Avvenire, 29 Novembre 2000 

 

INTERVISTA - L'allarme del cardinale: temo che qualcuno cercherà di far passare queste aberrazioni anche a livello di Ue

«Altre legislazioni rischiano il contagio»

 

Tonini: i movimenti favorevoli hanno messo in moto strategie raffinate

 

«Chiunque, credente o ateo, dovrebbe rendersi conto che siamo davanti allo stravolgimento completo della stessa ragione umana nonché dei principi della legge naturale».

 

Antonio Giorgi

 

Milano. «Me l'aspettavo. L'Olanda è il paese dove il radicalismo si è affermato senza incontrare alcun limite. Eppure chiunque, credente o ateo, dovrebbe rendersi conto che siamo davanti allo stravolgimento completo della stessa ragione umana nonché dei principi della legge naturale». L'Olanda fa cadere il paravento, toglie di mezzo le finzioni, supera le ipocrisie e dà via libera all'eutanasia e al suicidio assistito. Il cardinale Ersilio Tonini, che sugli orientamenti espressi dalla cultura dominante nei Paesi Bassi ha sempre tenuto i riflettori accesi, non riesce a meravigliarsi. Per quanto addolorato, costernato come può esserlo un uomo di Chiesa davanti al voto della Camera bassa del parlamento olandese (le legge deve passare al Senato, solo una formalità) Tonini non può che fare un passo indietro in senso cronologico: «Già 25 anni fa il governo era stato costretto a prendere atto del dilagare di una pratica introdotta con il silenzio dei tribunali. Duemila e più casi. All'anno».

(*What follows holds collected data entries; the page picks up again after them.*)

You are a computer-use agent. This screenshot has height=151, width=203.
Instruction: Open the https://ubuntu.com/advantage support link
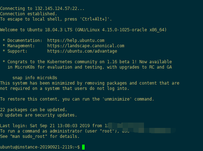[82, 51]

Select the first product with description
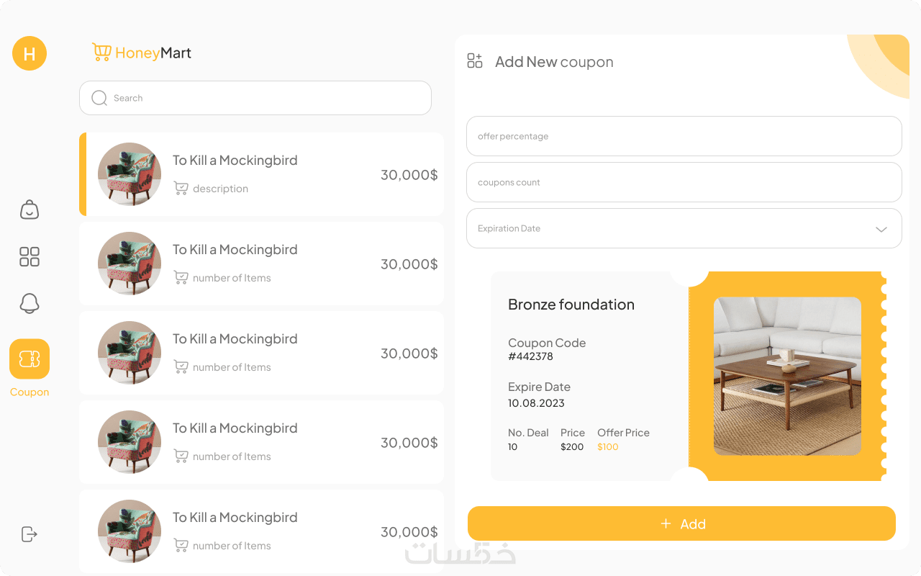point(261,174)
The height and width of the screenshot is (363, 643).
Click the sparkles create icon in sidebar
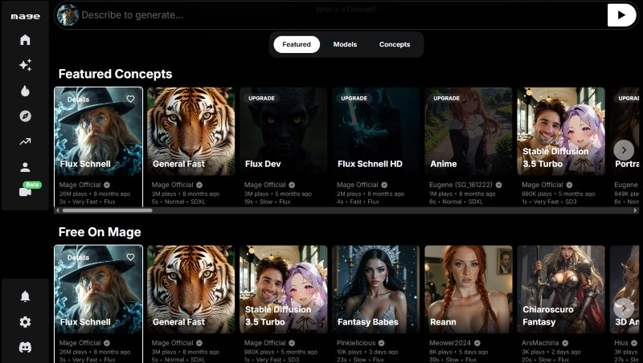click(x=25, y=66)
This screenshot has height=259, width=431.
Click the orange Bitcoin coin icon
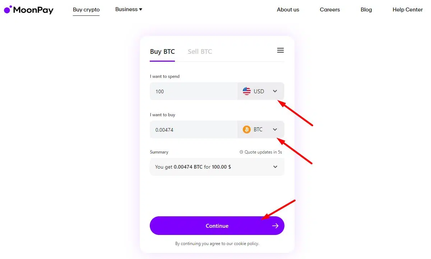[247, 130]
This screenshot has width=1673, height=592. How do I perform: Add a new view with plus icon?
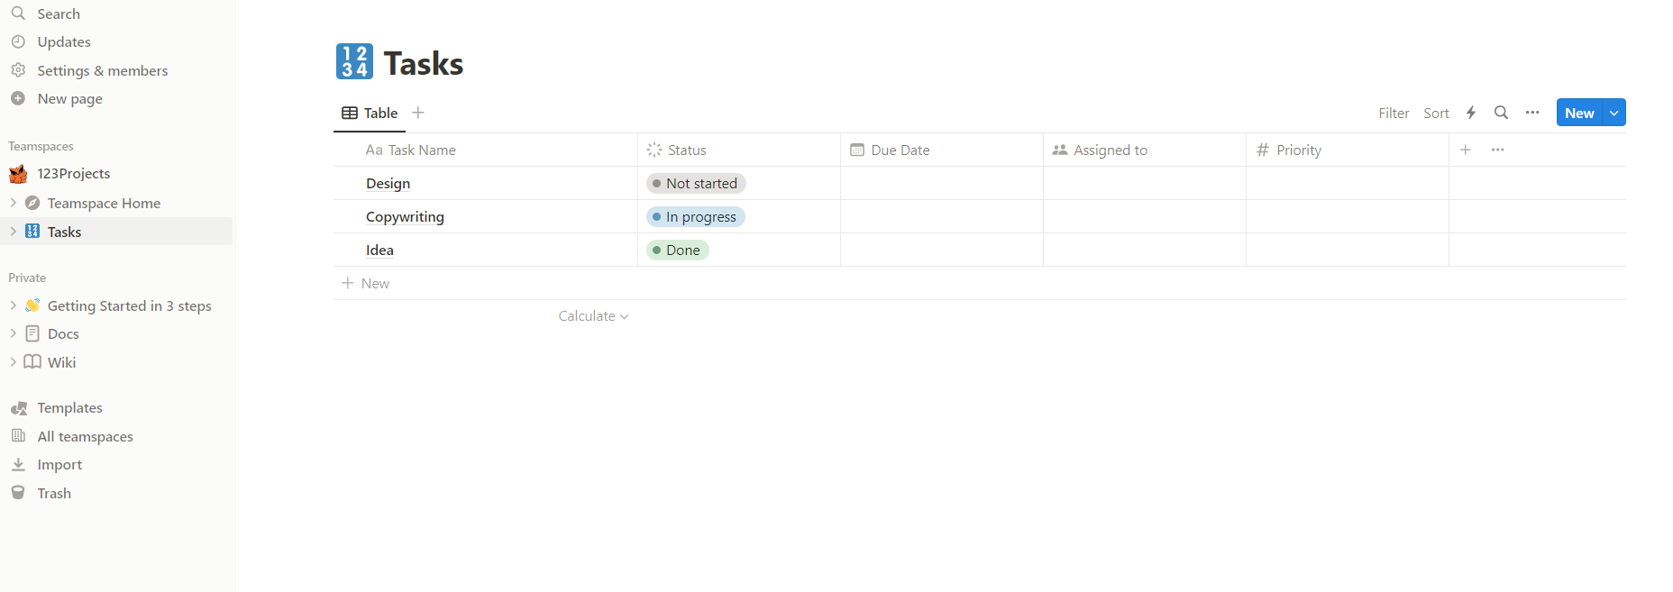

La nuova legge, dunque, non fa altro che fotografare e legittimare una situazione di fatto?

«Il provvedimento in sè costituisce l'esempio lampante di come si sia passati da una civiltà che si basava sul valore della vita, un bene che precede la volontà umana, ad un contesto culturale in cui l'uomo pretende di decidere tutto e di disporre perfino della vita. Penso che il legislatore abbia ora eliminato anche il primo comma della normativa precedente».

Che cosa prescriveva quell'articolo?

«Più che prescrivere chiariva, metteva in evidenza che l'eutanasia era comunque un reato, anche se poi ipocritamente veniva consentito di praticarla dopo aver informato l'autorità giudiziaria, i procuratori. Negli ultimi tempi l'eutanasia poteva essere autorizzata su ragazzi di 12 anni. Ora siamo al trionfo del positivismo estremo».

I cui cultori però replicheranno: c'è la legge, c'è la libertà del singolo.

«E che vuol dire? Una testata come l'Economist ci ricorda che o si prende come norma la volontà dell'Onnipotente, o si guarda alla cabina elettorale. Ma attenzione: anche Hitler venne fuori dalla cabina elettorale. Quanto alla libertà del singolo, come può decidere un ragazzo di 12 anni? Qui siamo all'equivoco più grande: il medico agisce autorizzato dallo stato, lo stato interviene per autorizzare l'eliminazione di una vita. Stato dittatore e padrone, il contrario esatto dello stato democratico. In democrazia nessuno può disporre di una vita altrui».

Teme che nel prossimo futuro il processo innescato dalla decisione olandese possa contagiare altre legislazioni europee?

«Temo di sì. Da 30 anni i movimenti favorevoli all'eutanasia operano con strategie sempre più raffinate. In Francia c'è chi ha proposto di realizzare ospedali appositi. Ospedali dove praticare l'eutanasia. Ospedali per la morte, non per la vita. Il medico stesso diventa strumento di morte. Temo anche, e questo dovrebbe preoccupare chiunque abbia a cuore il senso più alto dell'esistenza umana, che si cercherà di far passare queste aberrazioni nella legislazione dell'Unione europea. Basterà usare il grimaldello olandese, fare riferimento ad un precedente giuridico. Eppure esiste un trattato firmato a Roma nel '54 che impegna tutti i paesi firmatari a non aprire la strada all'eutanasia».

In simili frangenti quali sono le nuove responsabilità cui il credente deve fare fronte?

«La nostre comunità hanno un compito enorme, sono chiamate a far riscoprire il valore della vita come bene supremo. Il rispetto totale della vita è nato e si è affermato proprio grazie alla diffusione del messaggio cristiano, preceduto da quello biblico».

Eminenza, abbiamo parlato di Olanda e poi di Europa. Dobbiamo temere qualcosa anche per l'Italia?

«Da noi per fortuna la reazione delle coscienze sa essere ancora molto forte. Di fronte alla morte il rispetto è ancora totale. Per fortuna, ripeto. Naturalmente il compito della educazione e della formazione cristiana si fa più urgente. Sono in gioco le nostre radici di credenti e le radici stesse della nostra civiltà».